* **Description of the task**
The lines to repeat are those below from the one containing "Dyson Servis Acıbadem (135, 1531)" down to the one containing "United States (263, 139)", both included; reproduce them exactly and nothing else.

* **Extracted records**
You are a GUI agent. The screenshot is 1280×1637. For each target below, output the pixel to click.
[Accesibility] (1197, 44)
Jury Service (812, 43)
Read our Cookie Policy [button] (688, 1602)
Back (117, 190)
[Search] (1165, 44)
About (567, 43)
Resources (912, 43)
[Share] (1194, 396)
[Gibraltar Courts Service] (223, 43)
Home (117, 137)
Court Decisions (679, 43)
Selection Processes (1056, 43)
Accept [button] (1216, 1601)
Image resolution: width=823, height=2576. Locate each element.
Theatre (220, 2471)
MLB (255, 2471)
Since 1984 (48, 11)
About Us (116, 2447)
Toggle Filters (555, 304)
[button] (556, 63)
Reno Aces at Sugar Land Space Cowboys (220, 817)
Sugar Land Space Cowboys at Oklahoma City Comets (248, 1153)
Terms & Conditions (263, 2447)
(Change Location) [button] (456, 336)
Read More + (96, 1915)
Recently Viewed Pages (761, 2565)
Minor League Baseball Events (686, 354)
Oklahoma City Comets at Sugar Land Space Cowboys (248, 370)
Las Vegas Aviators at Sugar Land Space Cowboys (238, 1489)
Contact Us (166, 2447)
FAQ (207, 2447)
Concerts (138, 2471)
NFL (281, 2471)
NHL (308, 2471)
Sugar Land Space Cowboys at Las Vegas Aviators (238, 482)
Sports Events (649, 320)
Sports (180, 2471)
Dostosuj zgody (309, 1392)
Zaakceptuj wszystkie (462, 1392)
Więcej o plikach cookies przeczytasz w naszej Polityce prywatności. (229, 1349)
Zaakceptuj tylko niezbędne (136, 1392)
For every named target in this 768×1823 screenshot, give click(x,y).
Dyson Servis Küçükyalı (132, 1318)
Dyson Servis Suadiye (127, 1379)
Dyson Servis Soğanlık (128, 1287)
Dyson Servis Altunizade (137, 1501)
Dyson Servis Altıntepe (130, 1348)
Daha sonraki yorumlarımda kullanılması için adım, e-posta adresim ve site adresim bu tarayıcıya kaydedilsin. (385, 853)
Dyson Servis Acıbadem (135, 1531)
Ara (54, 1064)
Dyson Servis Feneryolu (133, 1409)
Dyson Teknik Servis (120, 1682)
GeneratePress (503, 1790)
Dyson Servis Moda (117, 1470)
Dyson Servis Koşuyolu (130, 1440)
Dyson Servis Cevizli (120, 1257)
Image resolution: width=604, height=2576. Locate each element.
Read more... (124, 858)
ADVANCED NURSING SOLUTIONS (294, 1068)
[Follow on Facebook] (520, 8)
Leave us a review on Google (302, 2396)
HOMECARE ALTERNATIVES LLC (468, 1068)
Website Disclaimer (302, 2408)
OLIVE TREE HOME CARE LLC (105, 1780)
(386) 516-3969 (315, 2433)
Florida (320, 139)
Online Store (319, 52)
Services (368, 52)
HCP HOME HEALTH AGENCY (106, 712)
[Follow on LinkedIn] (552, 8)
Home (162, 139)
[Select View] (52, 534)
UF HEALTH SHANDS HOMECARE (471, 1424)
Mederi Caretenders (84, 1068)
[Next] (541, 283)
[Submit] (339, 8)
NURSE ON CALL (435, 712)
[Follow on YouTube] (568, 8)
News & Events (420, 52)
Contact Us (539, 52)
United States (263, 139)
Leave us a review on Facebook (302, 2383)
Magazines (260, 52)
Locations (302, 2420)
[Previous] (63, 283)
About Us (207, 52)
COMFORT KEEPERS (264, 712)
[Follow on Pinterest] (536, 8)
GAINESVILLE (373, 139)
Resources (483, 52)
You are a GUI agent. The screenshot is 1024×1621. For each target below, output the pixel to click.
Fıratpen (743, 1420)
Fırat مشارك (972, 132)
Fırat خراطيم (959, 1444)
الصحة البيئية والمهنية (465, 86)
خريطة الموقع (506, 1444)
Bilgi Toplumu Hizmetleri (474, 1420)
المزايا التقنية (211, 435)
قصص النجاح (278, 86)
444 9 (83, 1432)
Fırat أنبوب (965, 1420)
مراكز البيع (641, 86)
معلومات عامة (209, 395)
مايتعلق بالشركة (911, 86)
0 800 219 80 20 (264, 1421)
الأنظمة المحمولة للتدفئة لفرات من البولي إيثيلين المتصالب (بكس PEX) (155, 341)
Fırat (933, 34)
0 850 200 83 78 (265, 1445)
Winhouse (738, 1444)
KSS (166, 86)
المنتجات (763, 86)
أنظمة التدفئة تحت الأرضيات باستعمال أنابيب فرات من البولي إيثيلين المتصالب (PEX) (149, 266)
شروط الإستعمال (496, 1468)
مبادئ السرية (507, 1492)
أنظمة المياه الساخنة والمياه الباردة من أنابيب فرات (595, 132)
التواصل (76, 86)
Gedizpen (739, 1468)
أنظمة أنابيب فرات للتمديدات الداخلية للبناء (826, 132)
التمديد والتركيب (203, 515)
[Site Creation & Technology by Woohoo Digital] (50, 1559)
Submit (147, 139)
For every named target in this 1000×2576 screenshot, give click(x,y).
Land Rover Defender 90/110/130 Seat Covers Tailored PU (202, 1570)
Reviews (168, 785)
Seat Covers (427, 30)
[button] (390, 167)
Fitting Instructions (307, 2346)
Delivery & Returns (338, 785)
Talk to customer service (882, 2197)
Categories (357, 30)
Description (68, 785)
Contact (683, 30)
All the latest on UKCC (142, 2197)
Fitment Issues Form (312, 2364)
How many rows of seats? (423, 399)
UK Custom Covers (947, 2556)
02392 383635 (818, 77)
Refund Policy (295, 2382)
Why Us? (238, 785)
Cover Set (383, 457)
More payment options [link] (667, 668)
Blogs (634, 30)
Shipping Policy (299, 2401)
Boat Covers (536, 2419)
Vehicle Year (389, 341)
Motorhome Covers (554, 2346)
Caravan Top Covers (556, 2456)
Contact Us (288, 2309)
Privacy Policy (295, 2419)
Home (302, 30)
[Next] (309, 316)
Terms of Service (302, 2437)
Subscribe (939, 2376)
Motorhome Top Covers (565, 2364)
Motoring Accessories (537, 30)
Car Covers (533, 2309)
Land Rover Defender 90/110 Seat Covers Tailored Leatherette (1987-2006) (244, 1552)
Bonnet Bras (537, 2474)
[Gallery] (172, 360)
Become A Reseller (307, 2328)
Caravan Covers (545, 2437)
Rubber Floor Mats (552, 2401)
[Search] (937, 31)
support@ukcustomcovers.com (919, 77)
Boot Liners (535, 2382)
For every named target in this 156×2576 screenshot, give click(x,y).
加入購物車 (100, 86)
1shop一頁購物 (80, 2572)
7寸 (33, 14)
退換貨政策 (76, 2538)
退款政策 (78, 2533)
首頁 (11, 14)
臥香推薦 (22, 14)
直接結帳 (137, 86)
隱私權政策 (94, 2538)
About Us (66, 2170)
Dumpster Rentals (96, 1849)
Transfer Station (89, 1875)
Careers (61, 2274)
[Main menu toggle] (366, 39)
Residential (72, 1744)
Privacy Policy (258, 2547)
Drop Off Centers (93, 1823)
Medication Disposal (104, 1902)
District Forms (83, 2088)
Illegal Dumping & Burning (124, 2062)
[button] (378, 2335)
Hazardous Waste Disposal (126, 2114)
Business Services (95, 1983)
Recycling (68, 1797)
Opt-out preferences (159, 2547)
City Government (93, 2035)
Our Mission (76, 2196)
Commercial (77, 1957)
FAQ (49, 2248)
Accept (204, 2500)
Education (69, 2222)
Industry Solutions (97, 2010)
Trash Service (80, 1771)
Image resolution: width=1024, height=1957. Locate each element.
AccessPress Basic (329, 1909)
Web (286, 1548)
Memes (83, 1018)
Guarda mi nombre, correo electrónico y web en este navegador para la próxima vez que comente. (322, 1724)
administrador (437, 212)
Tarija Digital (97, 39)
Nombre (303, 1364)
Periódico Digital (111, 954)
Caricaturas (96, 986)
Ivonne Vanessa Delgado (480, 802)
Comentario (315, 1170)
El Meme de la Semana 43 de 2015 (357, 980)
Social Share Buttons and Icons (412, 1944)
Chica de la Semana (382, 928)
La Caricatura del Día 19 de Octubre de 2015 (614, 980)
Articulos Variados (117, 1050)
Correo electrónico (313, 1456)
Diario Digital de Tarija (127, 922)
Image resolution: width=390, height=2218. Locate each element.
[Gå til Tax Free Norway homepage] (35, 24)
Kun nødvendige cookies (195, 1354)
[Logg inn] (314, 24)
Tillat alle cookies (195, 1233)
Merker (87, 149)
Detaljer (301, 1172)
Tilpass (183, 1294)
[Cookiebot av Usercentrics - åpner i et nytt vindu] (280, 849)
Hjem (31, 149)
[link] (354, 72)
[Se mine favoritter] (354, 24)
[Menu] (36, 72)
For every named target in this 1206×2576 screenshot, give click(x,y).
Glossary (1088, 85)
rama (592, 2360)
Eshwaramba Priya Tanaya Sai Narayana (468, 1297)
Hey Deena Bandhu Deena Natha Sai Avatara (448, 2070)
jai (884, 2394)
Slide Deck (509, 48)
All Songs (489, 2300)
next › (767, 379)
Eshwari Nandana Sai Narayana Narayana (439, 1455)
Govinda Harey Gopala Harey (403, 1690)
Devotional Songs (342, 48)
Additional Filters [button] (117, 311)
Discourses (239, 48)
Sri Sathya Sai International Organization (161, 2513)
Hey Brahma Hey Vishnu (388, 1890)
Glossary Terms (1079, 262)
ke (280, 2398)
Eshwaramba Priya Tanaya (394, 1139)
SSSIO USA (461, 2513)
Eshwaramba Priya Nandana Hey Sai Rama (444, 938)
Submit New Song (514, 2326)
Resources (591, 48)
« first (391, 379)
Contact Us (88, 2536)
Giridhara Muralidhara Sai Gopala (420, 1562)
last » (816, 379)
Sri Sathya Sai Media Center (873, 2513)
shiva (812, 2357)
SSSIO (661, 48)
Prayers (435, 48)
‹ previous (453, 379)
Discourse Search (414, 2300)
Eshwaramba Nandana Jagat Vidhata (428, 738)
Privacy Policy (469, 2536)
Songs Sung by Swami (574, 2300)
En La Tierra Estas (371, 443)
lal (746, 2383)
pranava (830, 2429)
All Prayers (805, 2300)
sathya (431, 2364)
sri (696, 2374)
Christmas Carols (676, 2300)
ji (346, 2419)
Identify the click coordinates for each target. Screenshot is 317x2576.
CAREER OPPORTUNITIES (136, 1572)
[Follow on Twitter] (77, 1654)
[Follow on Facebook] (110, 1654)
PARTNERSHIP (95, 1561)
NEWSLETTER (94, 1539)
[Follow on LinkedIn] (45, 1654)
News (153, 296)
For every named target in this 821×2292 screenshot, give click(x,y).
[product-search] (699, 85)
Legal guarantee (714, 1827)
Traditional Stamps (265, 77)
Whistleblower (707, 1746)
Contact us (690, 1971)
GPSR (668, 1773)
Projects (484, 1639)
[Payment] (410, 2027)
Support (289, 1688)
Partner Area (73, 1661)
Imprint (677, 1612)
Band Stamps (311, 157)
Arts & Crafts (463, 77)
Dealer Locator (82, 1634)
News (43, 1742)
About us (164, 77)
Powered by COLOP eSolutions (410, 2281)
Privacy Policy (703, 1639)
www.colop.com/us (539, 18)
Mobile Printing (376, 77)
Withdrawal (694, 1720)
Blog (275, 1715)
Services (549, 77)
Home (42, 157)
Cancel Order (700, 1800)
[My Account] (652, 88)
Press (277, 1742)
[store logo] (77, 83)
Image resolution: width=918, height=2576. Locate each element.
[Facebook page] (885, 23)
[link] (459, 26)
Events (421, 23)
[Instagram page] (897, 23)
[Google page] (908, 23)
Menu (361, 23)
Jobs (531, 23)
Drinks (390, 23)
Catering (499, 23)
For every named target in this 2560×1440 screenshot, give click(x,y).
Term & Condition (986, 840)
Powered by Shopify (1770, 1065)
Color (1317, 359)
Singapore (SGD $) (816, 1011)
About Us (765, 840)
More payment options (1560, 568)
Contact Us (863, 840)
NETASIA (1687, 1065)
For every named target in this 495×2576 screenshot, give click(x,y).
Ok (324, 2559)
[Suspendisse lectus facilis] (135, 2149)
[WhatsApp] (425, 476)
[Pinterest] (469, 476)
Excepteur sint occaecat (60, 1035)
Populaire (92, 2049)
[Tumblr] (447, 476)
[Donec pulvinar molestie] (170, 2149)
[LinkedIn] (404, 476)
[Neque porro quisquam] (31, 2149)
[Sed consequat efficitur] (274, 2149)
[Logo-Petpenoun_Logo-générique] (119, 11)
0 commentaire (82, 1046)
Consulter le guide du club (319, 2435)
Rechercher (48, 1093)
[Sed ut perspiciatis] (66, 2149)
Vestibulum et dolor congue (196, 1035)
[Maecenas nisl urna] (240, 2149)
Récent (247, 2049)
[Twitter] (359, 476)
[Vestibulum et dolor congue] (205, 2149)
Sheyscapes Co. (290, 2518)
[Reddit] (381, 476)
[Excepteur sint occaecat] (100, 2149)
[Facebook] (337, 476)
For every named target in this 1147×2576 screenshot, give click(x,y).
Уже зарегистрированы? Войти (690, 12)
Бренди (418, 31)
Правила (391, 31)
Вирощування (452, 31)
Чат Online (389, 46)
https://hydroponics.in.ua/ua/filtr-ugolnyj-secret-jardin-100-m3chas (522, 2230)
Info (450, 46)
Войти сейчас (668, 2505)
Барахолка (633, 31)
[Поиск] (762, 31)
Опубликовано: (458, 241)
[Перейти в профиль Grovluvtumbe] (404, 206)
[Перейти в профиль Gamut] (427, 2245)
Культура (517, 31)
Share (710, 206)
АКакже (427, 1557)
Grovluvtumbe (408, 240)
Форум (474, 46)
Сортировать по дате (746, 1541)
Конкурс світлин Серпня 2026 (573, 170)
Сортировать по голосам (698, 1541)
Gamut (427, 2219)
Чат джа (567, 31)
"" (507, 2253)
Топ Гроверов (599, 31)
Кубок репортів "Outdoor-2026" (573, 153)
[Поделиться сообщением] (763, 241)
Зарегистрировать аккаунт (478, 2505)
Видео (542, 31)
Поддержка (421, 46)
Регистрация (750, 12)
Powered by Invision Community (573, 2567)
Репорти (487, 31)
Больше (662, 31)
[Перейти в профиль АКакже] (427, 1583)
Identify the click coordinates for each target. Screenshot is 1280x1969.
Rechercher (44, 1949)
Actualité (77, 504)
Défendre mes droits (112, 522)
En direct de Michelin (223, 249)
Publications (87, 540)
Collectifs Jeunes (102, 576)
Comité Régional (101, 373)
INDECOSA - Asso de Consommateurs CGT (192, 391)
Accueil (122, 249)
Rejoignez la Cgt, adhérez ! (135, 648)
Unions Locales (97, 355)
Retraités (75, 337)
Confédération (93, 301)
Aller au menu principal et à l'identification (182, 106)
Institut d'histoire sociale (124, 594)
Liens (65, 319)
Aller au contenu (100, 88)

* **Result of this exercise**
Dyson Servis Acıbadem (135, 1531)
Ara (54, 1064)
Dyson Servis Feneryolu (133, 1409)
Dyson Teknik Servis (120, 1682)
GeneratePress (503, 1790)
Dyson Servis Moda (117, 1470)
Dyson Servis Koşuyolu (130, 1440)
Dyson Servis Cevizli (120, 1257)
Image resolution: width=604, height=2576. Locate each element.
Read more... (124, 858)
ADVANCED NURSING SOLUTIONS (294, 1068)
[Follow on Facebook] (520, 8)
Leave us a review on Google (302, 2396)
HOMECARE ALTERNATIVES LLC (468, 1068)
Website Disclaimer (302, 2408)
OLIVE TREE HOME CARE LLC (105, 1780)
(386) 516-3969 (315, 2433)
Florida (320, 139)
Online Store (319, 52)
Services (368, 52)
HCP HOME HEALTH AGENCY (106, 712)
[Follow on LinkedIn] (552, 8)
Home (162, 139)
[Select View] (52, 534)
UF HEALTH SHANDS HOMECARE (471, 1424)
Mederi Caretenders (84, 1068)
[Next] (541, 283)
[Submit] (339, 8)
NURSE ON CALL (435, 712)
[Follow on YouTube] (568, 8)
News & Events (420, 52)
Contact Us (539, 52)
United States (263, 139)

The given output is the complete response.